Requirement 1: According to the article on Catholic schools and race-based admissions, how many other Catholic universities and colleges filed the amicus curiae brief along with Notre Dame?
Requirement 2: Rewrite the article on Catholic schools and race-based admissions, starting at "University joins group" and ending at "Court’s October Term.", replacing "affirmative action" with "race-conscious admissions".
Requirement 3: Pick up the article on Catholic schools and race-based admissions from its final sentence and keep writing.

====== Supplied passage

University joins group of Catholic schools in favor of race-based admissions

Notre Dame joined an amicus curiae brief in favor of the practice of affirmative action in admissions, as two key cases on the issue are about to be decided during the Supreme Court’s October Term. 

The two cases, Students for Fair Admissions (SSFA) v. President and Fellows of Harvard College and Students for Fair Admissions v. University of North Carolina, were argued together and will decide the extent to which universities can use race as a factor in college admissions. 

SSFA alleges that Harvard and UNC systematically discriminate against Asian students in the admissions process. Notre Dame and fifty-six other Catholic universities and colleges filed an amicus curiae brief in order to “provide the Court with their unique perspective as to why both their academic and religious missions require discretion to consider applicants’ racial identities alongside a variety of other factors in admissions decisions,” and so they “respectfully urge the Court to affirm the judgment below.” 

If the Court were to affirm the judgment as urged by the schools, Harvard and UNC would be free to continue to consider race in college admissions. On the other hand, if the Court overturns one or both of the circuit court decisions SSFA is appealing, schools all over the country will have to change their admissions processes to become race-neutral.

============
====== Source material

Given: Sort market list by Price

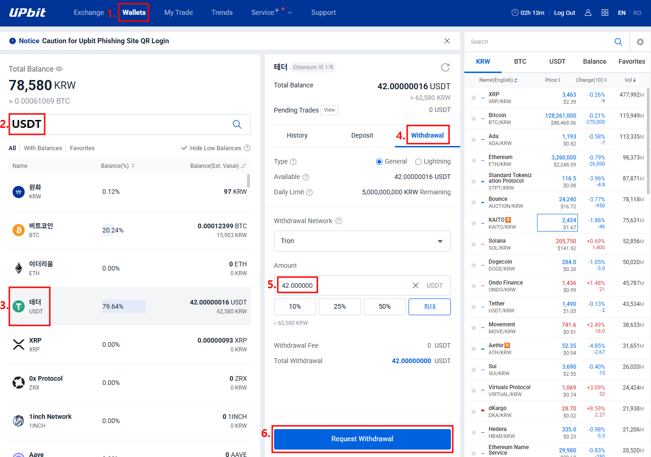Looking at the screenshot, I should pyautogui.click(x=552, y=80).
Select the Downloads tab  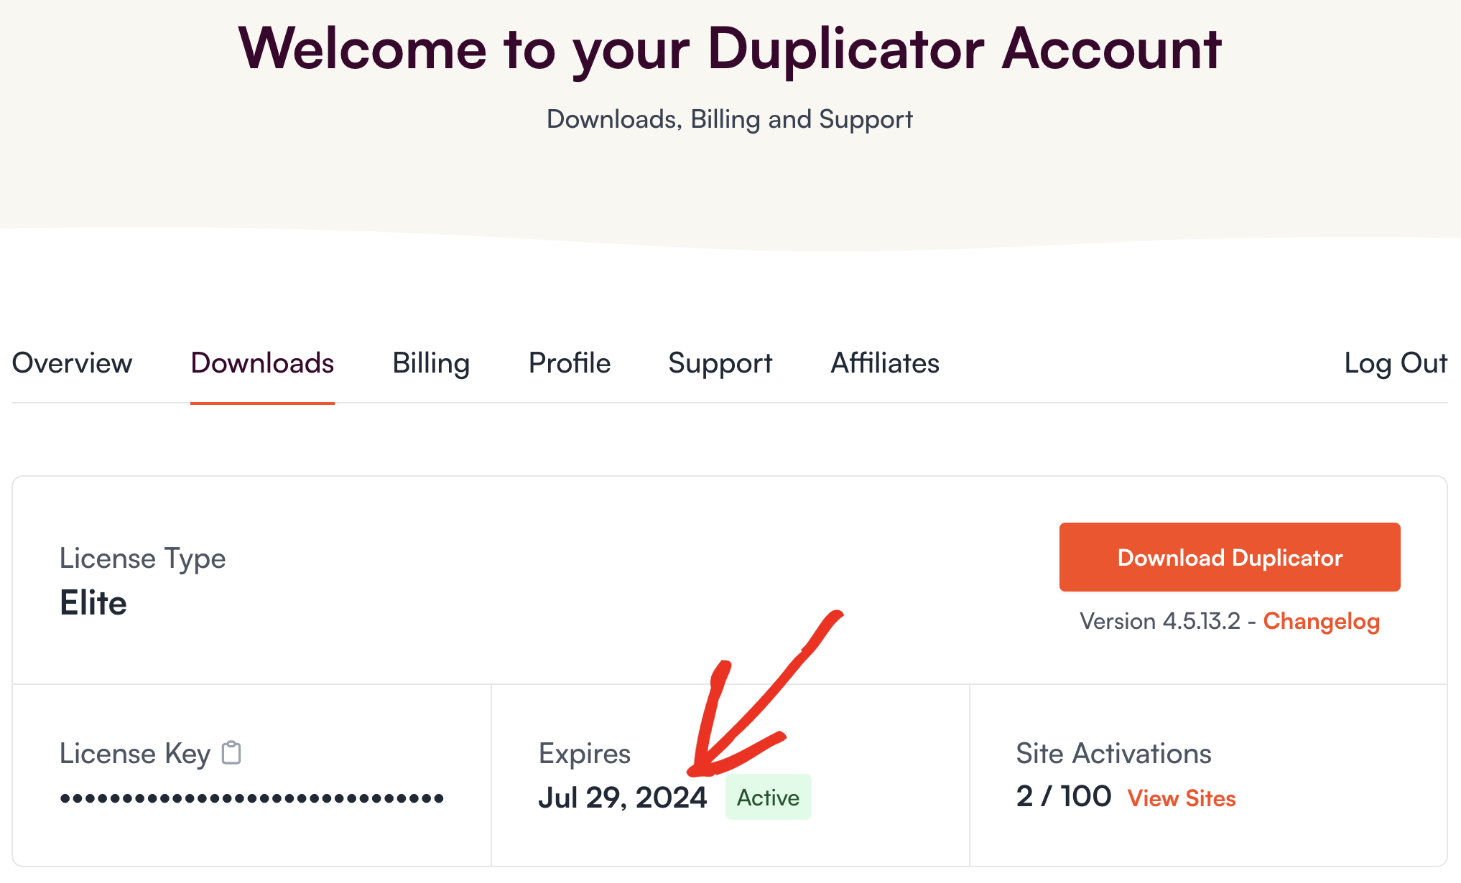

============

Response 1: Fifty-six.

Response 2:
University joins group of Catholic schools in favor of race-based admissions

Notre Dame joined an amicus curiae brief in favor of the practice of race-conscious admissions in admissions, as two key cases on the issue are about to be decided during the Supreme Court’s October Term.

Response 3:
There is one key difference between the two cases: Since UNC is a public school, it is bound by the Fourteenth Amendment’s Equal Protection Clause, whereas Harvard as a private school is only bound by Title VI of the 1964 Civil Rights Act. This difference means that, in theory, the Court could rule against UNC but in favor of Harvard and thus require public schools to implement race-blind admissions but continue to allow private schools to consider race. 

However, the current framework which the Court laid out in Grutter v. Bollinger (2003) makes no distinction between public and private schools. In that case, the Court held that “student body diversity is a compelling state interest that can justify the use of race in university admissions,” but simultaneously that all candidates must be in competition with all other candidates for admission. 

In other words, since there cannot be a separate admissions process for students of different races, race must be used only as one positive factor among many other elements of an application. But, SSFA argues, if being one race is a positive factor, surely being some other race has a negative effect on an application. 

Further, SSFA contends that Harvard and UNC are not even adhering to the framework of Grutter. As they say in their original brief against Harvard: “Each year, Harvard admits and enrolls essentially the same percentage of African Americans, Hispanics, whites, and Asian Americans even though the application rates and qualifications for each racial group have undergone significant changes over time. … Harvard’s remarkably stable admissions and enrollment figures over time are the deliberate result of systemwide intentional racial discrimination designed to achieve a predetermined racial balance of its student body.” 

Essentially, SSFA claims that, since Harvard is holding the racial makeup of the university constant from year-to-year, there is no way that Asian students can be competing against anyone but other Asian students.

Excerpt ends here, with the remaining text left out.